The child was taught the letters of alphabets of Urdu, persian and Arabic languages. Recitation sutras or chapters of Quran. Stories of muslim fakirs and the poems of persian poets were also taught. For character building, the books Gulistan and Bostan written by sheikhsaddi were taught. Grammar and literature, history of laws of Islam, logic, philosophy, Law, Astrology, History, Geography, Agriculture, Unani system of medicine, 

Teaching Methods 

Recitation ,learning kalama & collective repitition. 

Writing, reading and oral methods and also Monitor methods in Maktabs and madarsas. 

Madarsas and Higher Education: 

The word “Madarsa” is derived from Arabic word “dars” which means a lecture. Thus Madarsasas mean a place where lectures are delivered. Madarsa was an educational institution for imparting Islamic education and higher learning in which students sought admission after completing Maktab education. 

Lecture method was supplemented by discussions. 

Duration of education in Madarsas was 10 to 20 years. 

• Curriculum was divided into two categories: (Religious education & Secular education). 

• Religious education: The contents of religious curriculum included intensive and critical analysis of the Quran, intensive study of Islamic Law, suffism and the heritage of Mohammad Sahib. 

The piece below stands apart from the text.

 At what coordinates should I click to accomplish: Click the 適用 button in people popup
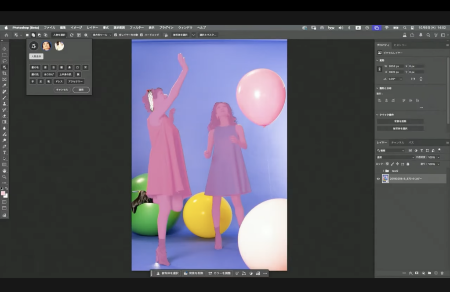(81, 90)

• Secular education: The contents of secular education included the teaching of languages and literatures of Arabic and persian, logic, History, Geography, Astronomy, Astrology, Arithmetic, Agriculture, Medicine, Economics, Ethics, Philosophy, 

• Teaching Methods : Lecture method, self study, practical method in subjects like music architecture. 

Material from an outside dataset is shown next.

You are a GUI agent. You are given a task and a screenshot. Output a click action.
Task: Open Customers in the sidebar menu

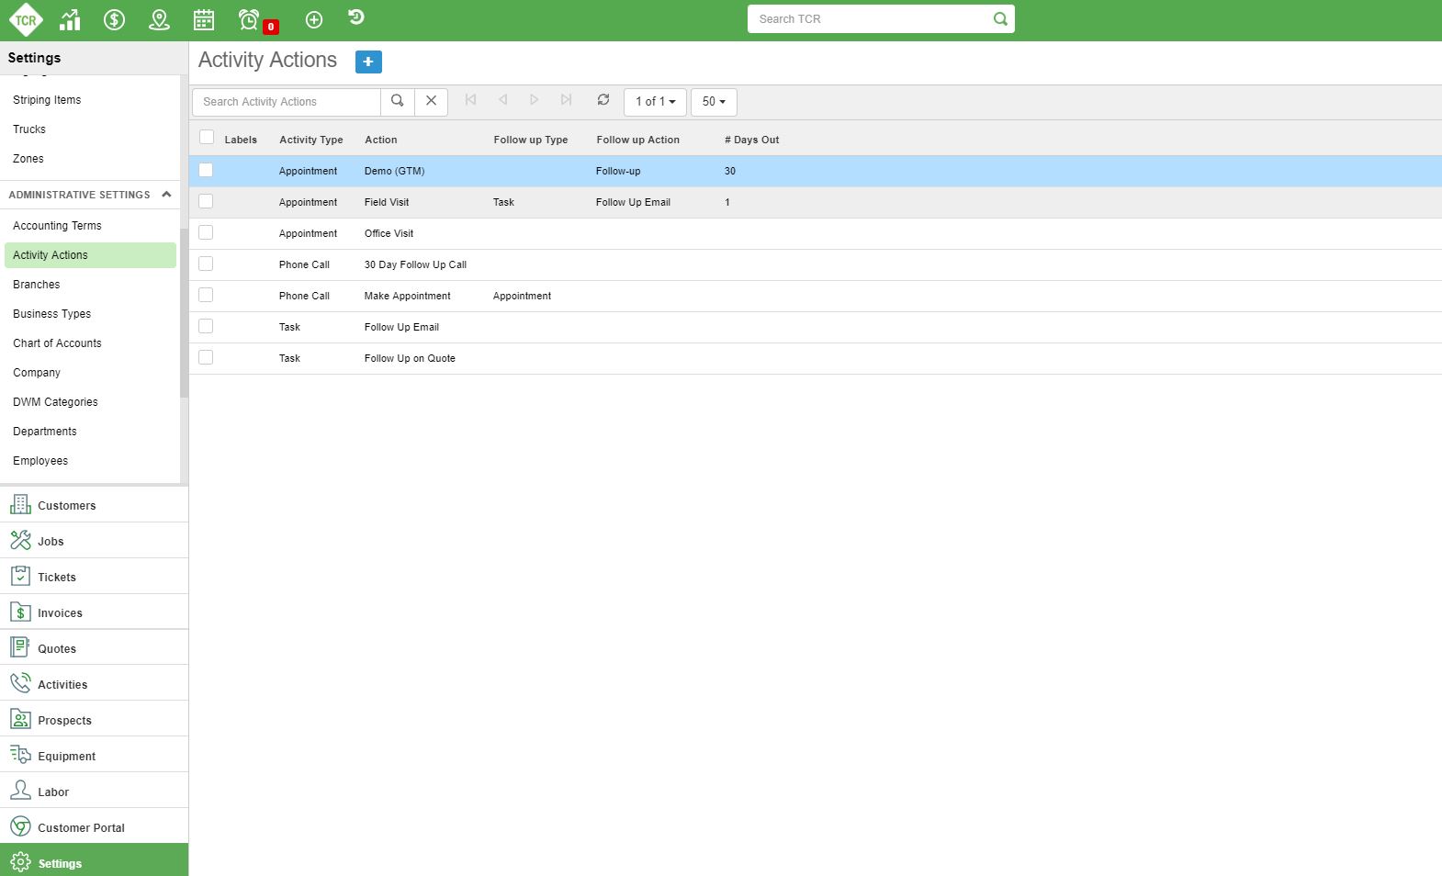(66, 506)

Education was not imparted on psychological line. Students were forced to maintain strict discipline by giving them severe corporal punishments. Truants and deliquents were severely caned on palms. Good and intelligent students were rewarded. 

Teacher- Pupil Relationship 

The relationship between teachers and studens in Muslim period was as cordial as it was during Vedantic and Buddhist period. Students and teachers showed genuine kind of feeling of love and respect. There was constant and intimate relationship between teacher & student. 

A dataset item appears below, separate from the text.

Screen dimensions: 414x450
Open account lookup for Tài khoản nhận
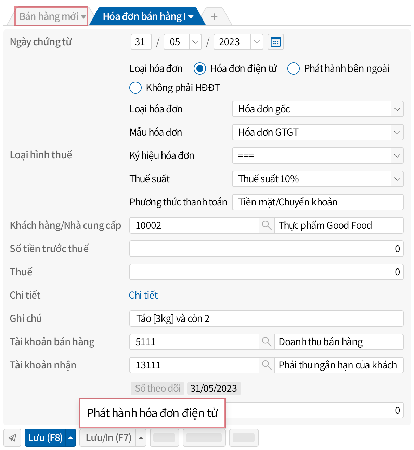click(267, 365)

• Practical and useful Education : Education was for preparation for the practical life . Education achieved more objectivity 

• Free- Education: education in Maktabs and Madarsas was free and compulsory upto elementary level for all muslim children. Boarding and lodging in Madarsas was also free. 

• Individual Contact: Education was considered a personal process, the teacher had to live with his pupils. 

• Monitorial System : Monitorial system was also more commonly used. 

• Status of Teacher : Teacher had high status, they commanded respect in society. Were man of high moral character.

• Patronage of Education : Enjoyed state patronage. Almost all muslim rulers set up maktabs & Madarsa and showed their generosity, favour and love for education. Even learned persons, literary people, poets etc got patronage and encouragement from states and royal families.

• Promotion of cultural Unity : No restriction of caste and religion to get admission in Maktabs & Madarsas

• Encouragement to persian language & Science: Persian Language was the media of education, so special emphasis was given on the teaching of Arabic and Persian language, and the study of science subject was emphasized.

• Development of Literature and History : Great attention was given to the growth of History and art of writing History, infact tradition of writing history had its root in this period. Various forms of Literature also underwent significant growth.

The stream of Islamic education continued to flow in India for a period of almost 500 years. Its system passed through the hands and reign of many rulers. This process inevitably left an indelible mark on Indian life.

In this period a synthesis between wordly or materialistic and religious education began, and consequently a tendency toward professionalisation or vocationalisation emerged. During this period, great attention was paid to the growth of history and the art of writing history.